Beginning with the line that holds "Screen dimensions: 544x306" and ending with the last line of the entries, please output each line exactly, apart from any pictures.

*** Records for this exercise ***

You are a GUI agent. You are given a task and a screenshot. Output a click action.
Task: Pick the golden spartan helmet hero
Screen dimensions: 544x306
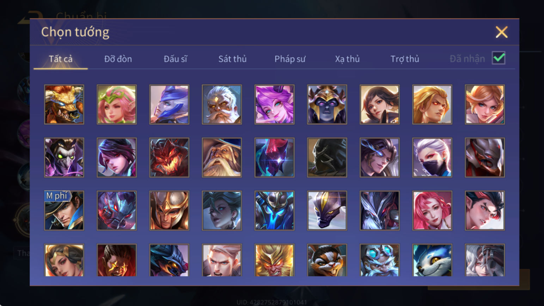point(169,210)
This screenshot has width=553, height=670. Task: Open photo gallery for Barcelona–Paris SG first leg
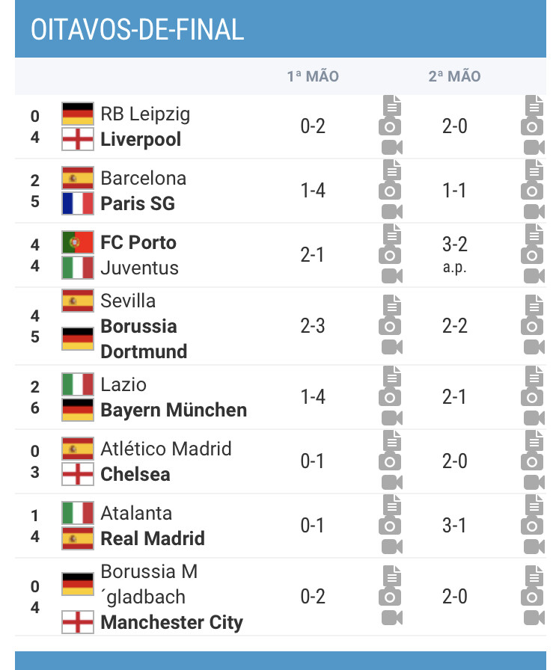[390, 191]
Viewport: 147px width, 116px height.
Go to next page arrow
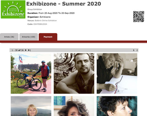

*** End of Records for this exercise ***

[Reply to the task]
Screen dimensions: 544x306
point(169,210)
This screenshot has width=553, height=670. Task: Open photo gallery for Barcelona–Paris SG first leg
[390, 191]
Viewport: 147px width, 116px height.
Go to next page arrow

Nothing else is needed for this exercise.